Si el arte abstracto puso en crisis a lo figurativo tanto como la discontinuidad narrativa alteró los límites del cine clásico, podemos decir que la caja china que Orson Welles entregó a Occidente con F For Fake en 1975 supuso, sin lugar a dudas, un nuevo estadio en la concepción cinematográfica moderna. Puede eso sí que de allí en adelante el fake se haya vuelto más bien un fetiche, una curiosidad en sí misma, un espectáculo de feria, un objeto curioso y cultual al que se le atribuyen consecuencias reveladoras y visionarias, las más de las veces por su gran capacidad de persuasión; aunque si bien se sirve de dichas herramientas para sostener un relato, para denunciar o hacer crisis sobre un tema determinado, sufre el riesgo latente de terminan hablando más de sus autores que de sus motivos fílmicos. El imaginativo cerebro que lo idea se posiciona en el primer plano por la mera curiosidad de su acto. Podemos decir que las estrategias del fake bien pueden responder a necesidades de establecer sentidos irónicos en torno a temas y coyunturas determinadas. Esto cuando el mero registro documental no es suficiente, o cuando la operación ficticia no logra ser enteramente verosímil a la hora de establecer las complejidades necesarias. Sin embargo la operación de Valderrama va en otra dirección, no es ni lo uno ni lo otro, sino que es tierra baldía desde el momento en que se sitúa a medio camino entre la disputa fronteriza del documental y la ficción. Más aun, las reglas del juego que su película establece están por sobre lo que solemos entender por fake o falso documental, esto al exponerse y observar y cuestionar la propia operación falsaria al tiempo que idea ficciones que lindan peligrosamente con la realidad. La línea que ha sido trazada es más bien una cuerda floja por donde transitamos con el vértigo de no saber donde esta nos llevará. Pero con la satisfacción ingrata de quien transita por territorios movedizos y confusos.

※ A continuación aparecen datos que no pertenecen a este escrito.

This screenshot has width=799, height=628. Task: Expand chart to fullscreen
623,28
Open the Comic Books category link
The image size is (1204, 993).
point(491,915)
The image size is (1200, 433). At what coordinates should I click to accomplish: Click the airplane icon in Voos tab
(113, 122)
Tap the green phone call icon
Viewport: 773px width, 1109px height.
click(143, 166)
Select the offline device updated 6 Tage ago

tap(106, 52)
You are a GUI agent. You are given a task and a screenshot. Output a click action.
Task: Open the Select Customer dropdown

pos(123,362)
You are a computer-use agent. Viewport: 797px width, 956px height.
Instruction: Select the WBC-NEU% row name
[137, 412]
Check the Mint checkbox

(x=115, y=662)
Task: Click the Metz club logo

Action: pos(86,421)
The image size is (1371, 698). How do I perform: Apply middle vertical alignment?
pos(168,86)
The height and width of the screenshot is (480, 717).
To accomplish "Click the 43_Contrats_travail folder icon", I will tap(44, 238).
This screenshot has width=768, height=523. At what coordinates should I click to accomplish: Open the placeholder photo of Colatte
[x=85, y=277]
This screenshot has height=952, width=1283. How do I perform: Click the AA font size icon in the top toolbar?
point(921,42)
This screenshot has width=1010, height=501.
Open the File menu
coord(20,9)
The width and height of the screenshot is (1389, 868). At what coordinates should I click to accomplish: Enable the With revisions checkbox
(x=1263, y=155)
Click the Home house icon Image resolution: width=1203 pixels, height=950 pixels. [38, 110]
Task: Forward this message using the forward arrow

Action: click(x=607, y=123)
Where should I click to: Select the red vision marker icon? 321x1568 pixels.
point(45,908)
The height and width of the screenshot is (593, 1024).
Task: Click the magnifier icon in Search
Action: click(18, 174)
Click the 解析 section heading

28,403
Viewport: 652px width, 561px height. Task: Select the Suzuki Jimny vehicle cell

Los caminos del cine y sus géneros se han venido cruzado desde hace ya bastante tiempo, esto no resulta novedad para nadie. Pero sus límites se siguen desvaneciendo, poco a poco, hasta que quizás logren diluirse por completo. De este modo nos hemos convertido en observadores que, perdidos en el espacio de la producción cinematográfica, vemos como la caverna de Platón se ha vuelto tridimensional. Sombras sobre otras sombras que cuestionan la propia idea de la experiencia en el acontecimiento mismo de la mirada. El cine incluso ya no es simplemente un problema entre lo verdadero y lo verosímil. Entre lo documental y lo ficcional se ha abierto un abanico ¿infinito? de posibilidades, de recovecos, de vetas y comisuras a través de las cuales poder penetrar y desplegar otras visiones. Porque de esto se trata finalmente el cine, de visiones que crean otros mundos. Y el cine que transita en lo márgenes de la representación resulta fascinante justamente por hacer que de lo irreal emerjan realidades, como el conejo que de pronto sale del sombrero vacío de un mago.